* [What you have to do]: Nothing in the entries may be altered; copy them in full.

[Extracted records — start]

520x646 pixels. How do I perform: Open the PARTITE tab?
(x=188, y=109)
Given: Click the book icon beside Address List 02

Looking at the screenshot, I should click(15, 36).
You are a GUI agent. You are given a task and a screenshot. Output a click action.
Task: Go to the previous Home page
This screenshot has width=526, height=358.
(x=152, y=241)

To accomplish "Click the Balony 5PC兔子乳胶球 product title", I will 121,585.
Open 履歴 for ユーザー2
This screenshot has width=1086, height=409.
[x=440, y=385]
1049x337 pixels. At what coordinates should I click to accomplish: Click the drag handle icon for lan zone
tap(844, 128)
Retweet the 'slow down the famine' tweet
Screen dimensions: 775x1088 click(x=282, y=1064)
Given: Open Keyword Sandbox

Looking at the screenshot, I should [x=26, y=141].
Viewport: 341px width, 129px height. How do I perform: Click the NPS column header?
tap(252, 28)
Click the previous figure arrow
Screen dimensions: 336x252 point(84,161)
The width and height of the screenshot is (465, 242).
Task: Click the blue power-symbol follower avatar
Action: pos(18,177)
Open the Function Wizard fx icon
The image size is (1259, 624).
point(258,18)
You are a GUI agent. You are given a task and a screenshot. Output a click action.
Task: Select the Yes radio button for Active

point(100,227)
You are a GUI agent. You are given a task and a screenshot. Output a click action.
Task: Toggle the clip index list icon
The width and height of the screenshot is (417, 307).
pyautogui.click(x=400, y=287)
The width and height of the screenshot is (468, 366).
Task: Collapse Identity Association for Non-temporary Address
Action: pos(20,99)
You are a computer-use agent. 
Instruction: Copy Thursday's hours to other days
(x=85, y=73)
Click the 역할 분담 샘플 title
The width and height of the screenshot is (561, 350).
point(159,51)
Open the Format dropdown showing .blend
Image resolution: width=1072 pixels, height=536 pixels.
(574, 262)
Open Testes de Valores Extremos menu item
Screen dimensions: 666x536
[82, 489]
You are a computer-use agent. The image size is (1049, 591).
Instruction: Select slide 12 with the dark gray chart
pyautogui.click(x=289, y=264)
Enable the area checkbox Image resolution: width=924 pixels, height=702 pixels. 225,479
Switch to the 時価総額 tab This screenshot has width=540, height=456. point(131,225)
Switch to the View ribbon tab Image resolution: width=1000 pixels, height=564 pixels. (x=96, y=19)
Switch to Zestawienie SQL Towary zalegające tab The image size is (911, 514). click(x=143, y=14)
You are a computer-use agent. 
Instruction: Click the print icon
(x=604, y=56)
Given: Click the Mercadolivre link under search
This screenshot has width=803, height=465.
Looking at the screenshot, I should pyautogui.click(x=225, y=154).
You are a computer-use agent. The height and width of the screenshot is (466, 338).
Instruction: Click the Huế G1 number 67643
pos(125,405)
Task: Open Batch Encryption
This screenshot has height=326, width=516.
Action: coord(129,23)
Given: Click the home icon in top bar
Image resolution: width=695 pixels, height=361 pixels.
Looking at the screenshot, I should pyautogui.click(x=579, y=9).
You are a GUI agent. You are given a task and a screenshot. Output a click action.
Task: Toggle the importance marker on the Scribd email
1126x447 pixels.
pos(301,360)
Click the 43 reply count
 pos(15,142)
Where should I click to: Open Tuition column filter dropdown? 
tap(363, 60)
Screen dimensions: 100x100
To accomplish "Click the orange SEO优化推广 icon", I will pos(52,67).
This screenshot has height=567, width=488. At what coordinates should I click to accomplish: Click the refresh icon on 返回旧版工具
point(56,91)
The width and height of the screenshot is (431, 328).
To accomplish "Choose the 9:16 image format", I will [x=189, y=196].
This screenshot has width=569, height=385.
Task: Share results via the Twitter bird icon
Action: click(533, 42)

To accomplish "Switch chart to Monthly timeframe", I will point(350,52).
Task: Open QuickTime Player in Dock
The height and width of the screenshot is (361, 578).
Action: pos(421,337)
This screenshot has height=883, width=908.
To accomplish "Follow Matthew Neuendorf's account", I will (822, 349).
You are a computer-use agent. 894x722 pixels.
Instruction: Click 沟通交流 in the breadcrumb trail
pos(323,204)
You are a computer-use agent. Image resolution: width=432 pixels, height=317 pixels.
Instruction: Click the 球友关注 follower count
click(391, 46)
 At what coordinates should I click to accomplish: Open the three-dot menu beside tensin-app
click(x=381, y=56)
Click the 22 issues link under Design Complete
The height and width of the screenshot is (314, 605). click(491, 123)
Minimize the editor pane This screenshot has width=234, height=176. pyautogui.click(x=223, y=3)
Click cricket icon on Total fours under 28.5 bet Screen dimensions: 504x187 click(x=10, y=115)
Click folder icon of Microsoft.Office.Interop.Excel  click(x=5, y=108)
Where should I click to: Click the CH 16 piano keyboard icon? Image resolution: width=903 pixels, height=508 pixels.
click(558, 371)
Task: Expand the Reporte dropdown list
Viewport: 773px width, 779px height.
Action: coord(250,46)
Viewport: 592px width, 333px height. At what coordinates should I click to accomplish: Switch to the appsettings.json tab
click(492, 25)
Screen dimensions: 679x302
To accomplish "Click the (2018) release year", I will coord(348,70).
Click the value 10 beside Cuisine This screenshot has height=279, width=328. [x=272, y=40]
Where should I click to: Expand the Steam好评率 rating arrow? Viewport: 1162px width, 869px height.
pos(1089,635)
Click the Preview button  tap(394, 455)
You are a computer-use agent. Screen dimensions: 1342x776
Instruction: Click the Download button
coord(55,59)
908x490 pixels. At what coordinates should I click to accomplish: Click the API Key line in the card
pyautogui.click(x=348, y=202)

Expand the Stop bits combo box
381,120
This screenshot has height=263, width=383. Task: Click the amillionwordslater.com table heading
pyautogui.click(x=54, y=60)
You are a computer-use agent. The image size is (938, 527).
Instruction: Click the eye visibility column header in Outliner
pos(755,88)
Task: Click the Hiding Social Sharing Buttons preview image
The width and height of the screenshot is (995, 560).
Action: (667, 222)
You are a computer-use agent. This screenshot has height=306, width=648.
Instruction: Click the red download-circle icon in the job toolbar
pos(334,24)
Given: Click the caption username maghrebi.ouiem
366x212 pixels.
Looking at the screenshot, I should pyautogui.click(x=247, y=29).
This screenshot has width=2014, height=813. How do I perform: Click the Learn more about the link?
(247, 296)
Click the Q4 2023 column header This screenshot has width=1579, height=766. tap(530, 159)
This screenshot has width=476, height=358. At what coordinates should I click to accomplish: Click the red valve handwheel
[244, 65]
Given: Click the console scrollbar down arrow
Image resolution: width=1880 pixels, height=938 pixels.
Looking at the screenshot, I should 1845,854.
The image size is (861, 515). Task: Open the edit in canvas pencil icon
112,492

[Extracted records — finish]

* [Written answer]:
520x646 pixels. How do I perform: Open the PARTITE tab?
(x=188, y=109)
Given: Click the book icon beside Address List 02

Looking at the screenshot, I should click(15, 36).
You are a GUI agent. You are given a task and a screenshot. Output a click action.
Task: Go to the previous Home page
This screenshot has width=526, height=358.
(x=152, y=241)

To accomplish "Click the Balony 5PC兔子乳胶球 product title", I will 121,585.
Open 履歴 for ユーザー2
This screenshot has width=1086, height=409.
[x=440, y=385]
1049x337 pixels. At what coordinates should I click to accomplish: Click the drag handle icon for lan zone
tap(844, 128)
Retweet the 'slow down the famine' tweet
Screen dimensions: 775x1088 click(x=282, y=1064)
Given: Open Keyword Sandbox

Looking at the screenshot, I should [x=26, y=141].
Viewport: 341px width, 129px height. How do I perform: Click the NPS column header?
tap(252, 28)
Click the previous figure arrow
Screen dimensions: 336x252 point(84,161)
The width and height of the screenshot is (465, 242).
Task: Click the blue power-symbol follower avatar
Action: pos(18,177)
Open the Function Wizard fx icon
The image size is (1259, 624).
point(258,18)
You are a GUI agent. You are given a task and a screenshot. Output a click action.
Task: Select the Yes radio button for Active

point(100,227)
You are a GUI agent. You are given a task and a screenshot. Output a click action.
Task: Toggle the clip index list icon
The width and height of the screenshot is (417, 307).
pyautogui.click(x=400, y=287)
The width and height of the screenshot is (468, 366).
Task: Collapse Identity Association for Non-temporary Address
Action: pos(20,99)
You are a computer-use agent. 
Instruction: Copy Thursday's hours to other days
(x=85, y=73)
Click the 역할 분담 샘플 title
The width and height of the screenshot is (561, 350).
point(159,51)
Open the Format dropdown showing .blend
Image resolution: width=1072 pixels, height=536 pixels.
(574, 262)
Open Testes de Valores Extremos menu item
Screen dimensions: 666x536
[82, 489]
You are a computer-use agent. The image size is (1049, 591).
Instruction: Select slide 12 with the dark gray chart
pyautogui.click(x=289, y=264)
Enable the area checkbox Image resolution: width=924 pixels, height=702 pixels. 225,479
Switch to the 時価総額 tab This screenshot has width=540, height=456. point(131,225)
Switch to the View ribbon tab Image resolution: width=1000 pixels, height=564 pixels. (x=96, y=19)
Switch to Zestawienie SQL Towary zalegające tab The image size is (911, 514). click(x=143, y=14)
You are a computer-use agent. 
Instruction: Click the print icon
(x=604, y=56)
Given: Click the Mercadolivre link under search
This screenshot has width=803, height=465.
Looking at the screenshot, I should pyautogui.click(x=225, y=154).
You are a computer-use agent. The height and width of the screenshot is (466, 338).
Instruction: Click the Huế G1 number 67643
pos(125,405)
Task: Open Batch Encryption
This screenshot has height=326, width=516.
Action: coord(129,23)
Given: Click the home icon in top bar
Image resolution: width=695 pixels, height=361 pixels.
Looking at the screenshot, I should pyautogui.click(x=579, y=9).
You are a GUI agent. You are given a task and a screenshot. Output a click action.
Task: Toggle the importance marker on the Scribd email
1126x447 pixels.
pos(301,360)
Click the 43 reply count
 pos(15,142)
Where should I click to: Open Tuition column filter dropdown? 
tap(363, 60)
Screen dimensions: 100x100
To accomplish "Click the orange SEO优化推广 icon", I will pos(52,67).
This screenshot has height=567, width=488. At what coordinates should I click to accomplish: Click the refresh icon on 返回旧版工具
point(56,91)
The width and height of the screenshot is (431, 328).
To accomplish "Choose the 9:16 image format", I will [x=189, y=196].
This screenshot has width=569, height=385.
Task: Share results via the Twitter bird icon
Action: click(533, 42)

To accomplish "Switch chart to Monthly timeframe", I will point(350,52).
Task: Open QuickTime Player in Dock
The height and width of the screenshot is (361, 578).
Action: pos(421,337)
This screenshot has height=883, width=908.
To accomplish "Follow Matthew Neuendorf's account", I will (822, 349).
You are a computer-use agent. 894x722 pixels.
Instruction: Click 沟通交流 in the breadcrumb trail
pos(323,204)
You are a computer-use agent. Image resolution: width=432 pixels, height=317 pixels.
Instruction: Click the 球友关注 follower count
click(391, 46)
 At what coordinates should I click to accomplish: Open the three-dot menu beside tensin-app
click(x=381, y=56)
Click the 22 issues link under Design Complete
The height and width of the screenshot is (314, 605). click(491, 123)
Minimize the editor pane This screenshot has width=234, height=176. pyautogui.click(x=223, y=3)
Click cricket icon on Total fours under 28.5 bet Screen dimensions: 504x187 click(x=10, y=115)
Click folder icon of Microsoft.Office.Interop.Excel  click(x=5, y=108)
Where should I click to: Click the CH 16 piano keyboard icon? Image resolution: width=903 pixels, height=508 pixels.
click(558, 371)
Task: Expand the Reporte dropdown list
Viewport: 773px width, 779px height.
Action: coord(250,46)
Viewport: 592px width, 333px height. At what coordinates should I click to accomplish: Switch to the appsettings.json tab
click(492, 25)
Screen dimensions: 679x302
To accomplish "Click the (2018) release year", I will coord(348,70).
Click the value 10 beside Cuisine This screenshot has height=279, width=328. [x=272, y=40]
Where should I click to: Expand the Steam好评率 rating arrow? Viewport: 1162px width, 869px height.
pos(1089,635)
Click the Preview button  tap(394, 455)
You are a computer-use agent. Screen dimensions: 1342x776
Instruction: Click the Download button
coord(55,59)
908x490 pixels. At what coordinates should I click to accomplish: Click the API Key line in the card
pyautogui.click(x=348, y=202)

Expand the Stop bits combo box
381,120
This screenshot has height=263, width=383. Task: Click the amillionwordslater.com table heading
pyautogui.click(x=54, y=60)
You are a computer-use agent. The image size is (938, 527).
Instruction: Click the eye visibility column header in Outliner
pos(755,88)
Task: Click the Hiding Social Sharing Buttons preview image
The width and height of the screenshot is (995, 560).
Action: (667, 222)
You are a computer-use agent. This screenshot has height=306, width=648.
Instruction: Click the red download-circle icon in the job toolbar
pos(334,24)
Given: Click the caption username maghrebi.ouiem
366x212 pixels.
Looking at the screenshot, I should pyautogui.click(x=247, y=29).
This screenshot has width=2014, height=813. How do I perform: Click the Learn more about the link?
(247, 296)
Click the Q4 2023 column header This screenshot has width=1579, height=766. tap(530, 159)
This screenshot has width=476, height=358. At what coordinates should I click to accomplish: Click the red valve handwheel
[244, 65]
Given: Click the console scrollbar down arrow
Image resolution: width=1880 pixels, height=938 pixels.
Looking at the screenshot, I should 1845,854.
The image size is (861, 515). Task: Open the edit in canvas pencil icon
112,492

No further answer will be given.